LTCM rescue `avoided serious disruption'

THE COLLAPSE of the hedge fund, Long-Term Capital Management, would have done serious damage to the world economy and America's financial markets, Alan Greenspan said yesterday.

The Chairman of the Federal Reserve was defending his decision to lead a rescue of the fund, which hit severe trouble last week. He spoke to the Senate Banking Committee in unusually frank terms, explaining his concerns which led to both the rescue and the Fed's decision to cut interest rates on Tuesday.

"Had the failure of LTCM triggered the seizing up of markets, substantial damage could have been inflicted on many market participants, including some not directly involved with the firm, and could have potentially impaired the economies of many nations, including our own," he said.

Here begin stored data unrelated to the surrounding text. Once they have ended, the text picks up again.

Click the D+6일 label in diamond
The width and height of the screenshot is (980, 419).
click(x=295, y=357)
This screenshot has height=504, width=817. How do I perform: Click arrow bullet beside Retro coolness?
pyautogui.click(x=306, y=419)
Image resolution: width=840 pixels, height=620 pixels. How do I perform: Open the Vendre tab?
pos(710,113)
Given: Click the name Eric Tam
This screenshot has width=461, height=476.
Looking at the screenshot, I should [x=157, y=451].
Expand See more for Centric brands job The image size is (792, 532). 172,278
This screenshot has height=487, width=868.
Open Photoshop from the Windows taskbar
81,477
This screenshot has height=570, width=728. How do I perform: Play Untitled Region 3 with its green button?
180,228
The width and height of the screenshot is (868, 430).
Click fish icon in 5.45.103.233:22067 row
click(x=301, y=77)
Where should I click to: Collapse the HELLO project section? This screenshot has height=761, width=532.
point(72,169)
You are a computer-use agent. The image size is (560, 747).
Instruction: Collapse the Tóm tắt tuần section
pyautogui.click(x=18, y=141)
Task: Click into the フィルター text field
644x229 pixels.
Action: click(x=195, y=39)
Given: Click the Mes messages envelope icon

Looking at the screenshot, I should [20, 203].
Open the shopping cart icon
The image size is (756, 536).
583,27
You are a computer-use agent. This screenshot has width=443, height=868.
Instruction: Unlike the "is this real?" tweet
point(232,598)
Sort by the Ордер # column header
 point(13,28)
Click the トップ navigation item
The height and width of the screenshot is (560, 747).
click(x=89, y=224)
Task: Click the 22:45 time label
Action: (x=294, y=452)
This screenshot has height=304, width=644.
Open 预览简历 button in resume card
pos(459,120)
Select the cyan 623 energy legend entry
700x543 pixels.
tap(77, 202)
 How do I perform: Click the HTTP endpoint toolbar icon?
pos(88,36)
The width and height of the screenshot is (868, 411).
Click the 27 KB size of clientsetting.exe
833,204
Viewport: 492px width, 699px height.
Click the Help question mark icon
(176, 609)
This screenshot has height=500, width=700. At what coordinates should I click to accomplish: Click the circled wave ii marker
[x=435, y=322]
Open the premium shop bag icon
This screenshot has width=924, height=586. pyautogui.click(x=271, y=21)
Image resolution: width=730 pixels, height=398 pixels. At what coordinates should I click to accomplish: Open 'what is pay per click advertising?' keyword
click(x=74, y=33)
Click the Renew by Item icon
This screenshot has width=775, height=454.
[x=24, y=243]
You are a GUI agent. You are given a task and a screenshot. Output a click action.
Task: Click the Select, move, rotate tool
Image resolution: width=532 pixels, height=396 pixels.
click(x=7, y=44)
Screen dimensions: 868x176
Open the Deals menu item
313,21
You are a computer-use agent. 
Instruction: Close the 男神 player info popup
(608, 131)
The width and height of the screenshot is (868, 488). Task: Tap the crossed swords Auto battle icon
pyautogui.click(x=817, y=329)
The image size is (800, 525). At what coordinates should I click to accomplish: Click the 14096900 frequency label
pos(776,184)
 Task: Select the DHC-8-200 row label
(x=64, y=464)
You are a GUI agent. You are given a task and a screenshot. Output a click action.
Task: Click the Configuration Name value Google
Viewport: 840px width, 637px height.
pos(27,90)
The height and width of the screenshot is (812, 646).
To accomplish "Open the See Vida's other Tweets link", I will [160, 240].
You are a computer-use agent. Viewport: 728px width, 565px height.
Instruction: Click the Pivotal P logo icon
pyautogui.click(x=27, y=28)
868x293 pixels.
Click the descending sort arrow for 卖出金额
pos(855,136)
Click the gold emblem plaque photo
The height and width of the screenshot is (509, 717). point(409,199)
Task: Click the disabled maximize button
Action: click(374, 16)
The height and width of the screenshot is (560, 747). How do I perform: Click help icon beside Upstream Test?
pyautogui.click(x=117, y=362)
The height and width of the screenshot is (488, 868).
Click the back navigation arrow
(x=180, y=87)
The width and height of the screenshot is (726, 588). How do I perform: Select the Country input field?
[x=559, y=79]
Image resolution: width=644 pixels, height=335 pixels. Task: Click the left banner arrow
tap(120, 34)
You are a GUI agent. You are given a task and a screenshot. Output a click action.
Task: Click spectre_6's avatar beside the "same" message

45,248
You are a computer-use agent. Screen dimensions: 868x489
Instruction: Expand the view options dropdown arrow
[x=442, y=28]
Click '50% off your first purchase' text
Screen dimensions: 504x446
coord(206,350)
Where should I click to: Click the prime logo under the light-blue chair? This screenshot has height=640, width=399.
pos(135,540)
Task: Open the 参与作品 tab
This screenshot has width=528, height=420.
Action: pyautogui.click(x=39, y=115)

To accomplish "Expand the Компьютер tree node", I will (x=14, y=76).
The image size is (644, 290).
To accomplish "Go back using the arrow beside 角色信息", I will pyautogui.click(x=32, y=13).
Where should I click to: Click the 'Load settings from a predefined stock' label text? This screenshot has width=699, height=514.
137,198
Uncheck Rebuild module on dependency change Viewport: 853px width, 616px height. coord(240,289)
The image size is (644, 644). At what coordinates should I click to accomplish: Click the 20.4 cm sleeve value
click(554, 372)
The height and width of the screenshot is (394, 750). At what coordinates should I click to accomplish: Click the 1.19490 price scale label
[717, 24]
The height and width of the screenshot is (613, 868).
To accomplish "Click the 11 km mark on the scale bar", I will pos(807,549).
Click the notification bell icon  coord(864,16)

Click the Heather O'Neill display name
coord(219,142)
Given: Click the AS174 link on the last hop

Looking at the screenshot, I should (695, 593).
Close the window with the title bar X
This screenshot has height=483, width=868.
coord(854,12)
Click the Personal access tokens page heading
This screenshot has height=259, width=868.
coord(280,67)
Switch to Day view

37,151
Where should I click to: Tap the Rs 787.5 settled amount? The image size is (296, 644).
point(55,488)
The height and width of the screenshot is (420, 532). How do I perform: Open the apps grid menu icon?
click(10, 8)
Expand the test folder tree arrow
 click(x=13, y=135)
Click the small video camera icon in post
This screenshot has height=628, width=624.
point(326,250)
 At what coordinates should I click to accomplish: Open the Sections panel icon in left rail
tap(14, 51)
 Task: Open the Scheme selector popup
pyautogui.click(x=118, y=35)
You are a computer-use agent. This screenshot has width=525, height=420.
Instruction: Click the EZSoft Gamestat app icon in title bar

The New York Fed co-ordinated the rescue, bringing in 14 large commercial banks to prop up the fund and help unwind its positions. LTCM had failed to analyse the impact of a catastrophic collapse such as that which hit Russia and Asia, leaving it badly exposed. The rescue "avoided possible serious market dislocations," said Mr Greenspan. In a statement accompanying the interest rate cut, and in Congressional testimony last week, he underlined that - as well as concern about the impact of the global economy on the US - there were serious worries about the lack of liquidity for financial services companies in trouble. Cash has fled to quality investments, taking Wall Street down and raising bond prices to such an extent that US 30- year Treasury bond yields are at their lowest in decades.

The financial markets have continued to fear the collapse of another hedge fund, or serious problems at one of the banks exposed to their trading. But Mr Greenspan warned that the rescue of LTCM was "a rare occasion, warranted because of the potential for serious disruptions to markets".